> Record set:

━━━━━━━━━━━━━━━━━━━━

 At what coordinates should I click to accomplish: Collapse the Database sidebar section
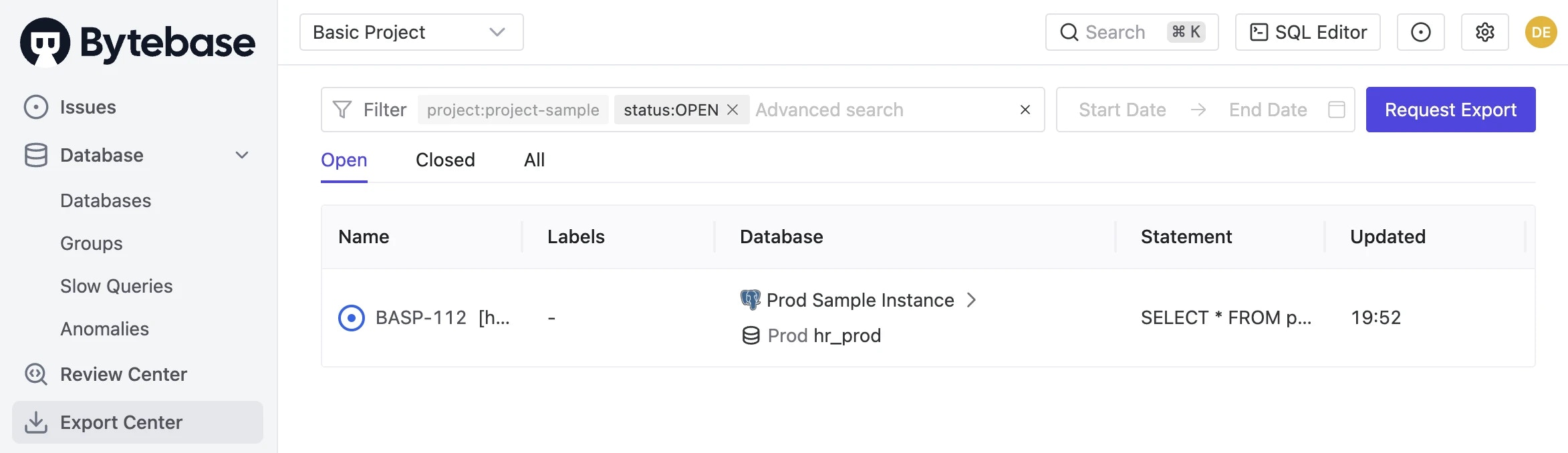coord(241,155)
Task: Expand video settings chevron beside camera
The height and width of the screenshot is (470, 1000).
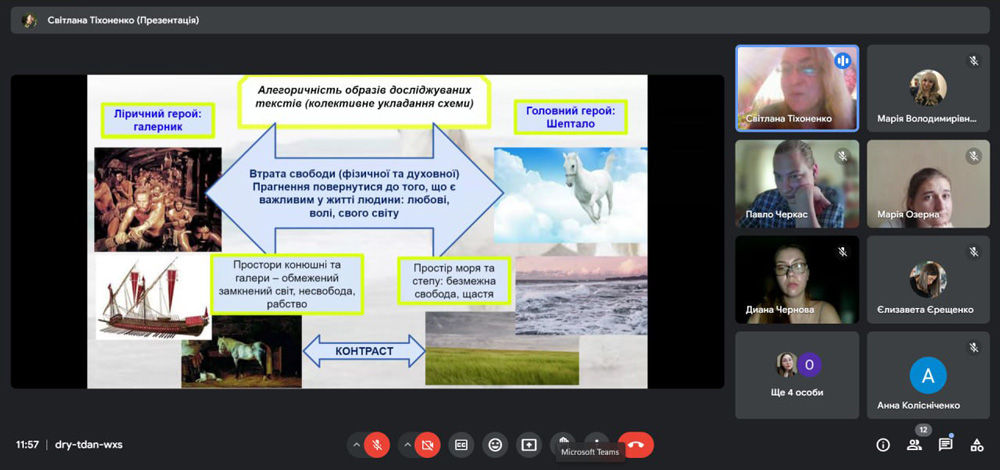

━━━━━━━━━━━━━━━━━━━━

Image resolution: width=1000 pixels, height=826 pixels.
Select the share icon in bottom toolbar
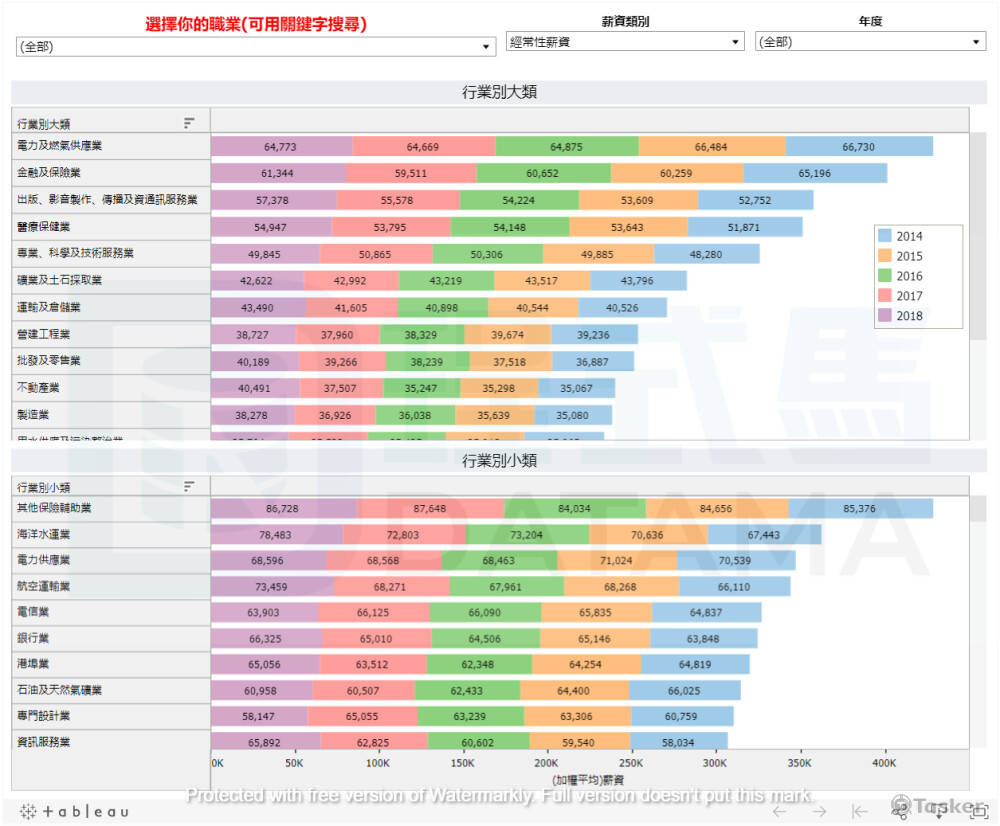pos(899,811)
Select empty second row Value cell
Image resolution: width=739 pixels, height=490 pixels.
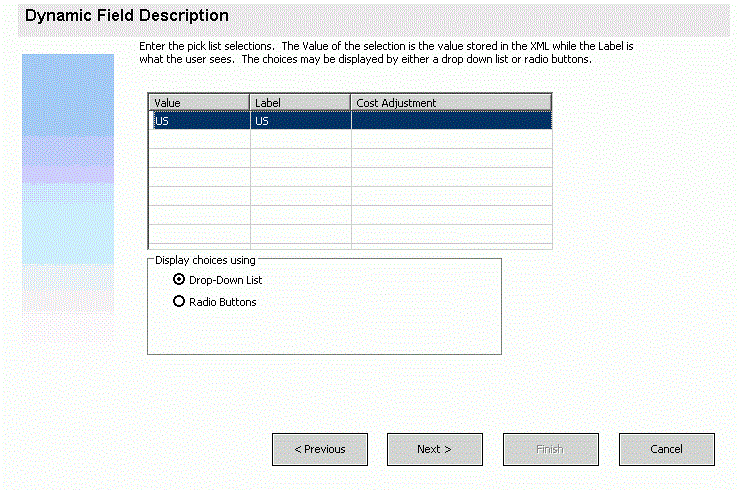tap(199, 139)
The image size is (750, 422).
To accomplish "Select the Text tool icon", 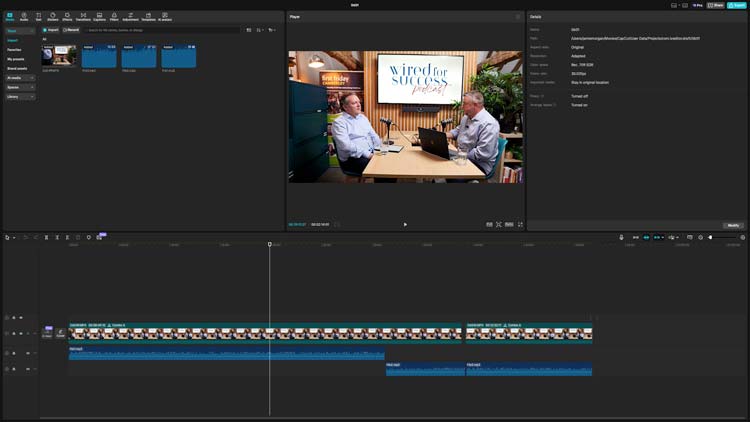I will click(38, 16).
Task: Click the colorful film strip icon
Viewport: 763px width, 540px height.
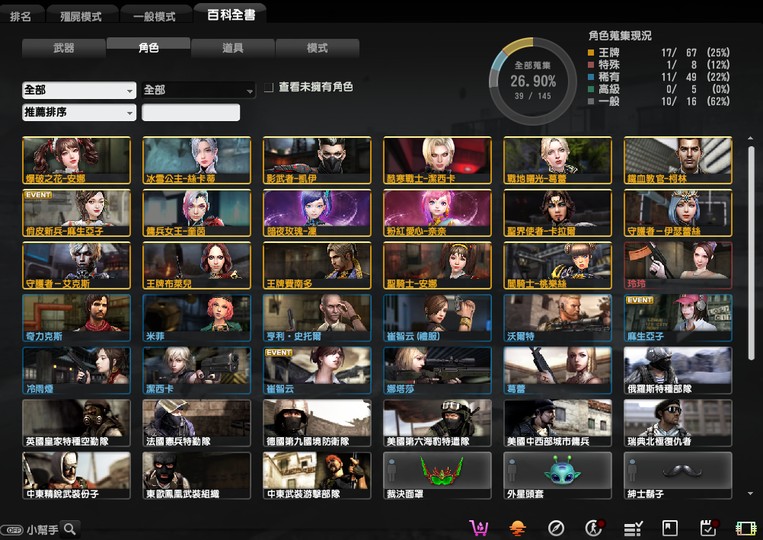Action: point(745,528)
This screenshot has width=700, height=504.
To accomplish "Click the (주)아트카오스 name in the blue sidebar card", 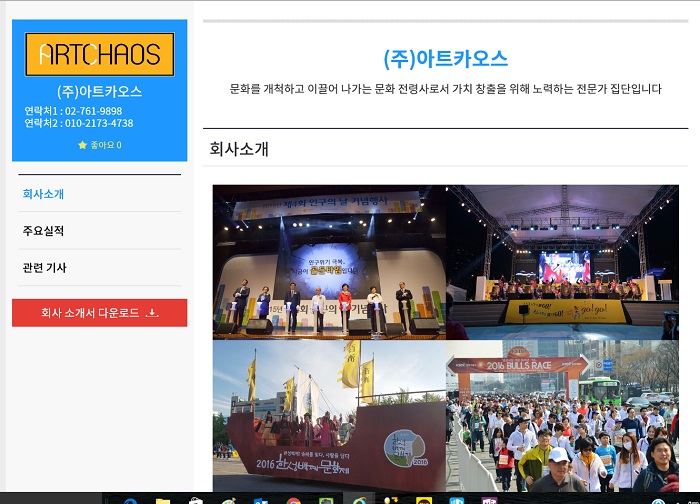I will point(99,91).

━━━━━━━━━━━━━━━━━━━━

> Problem statement: What lines above hold the word "screenshot"? List them all.

> Answer box:
The height and width of the screenshot is (470, 1000).
This screenshot has width=700, height=504.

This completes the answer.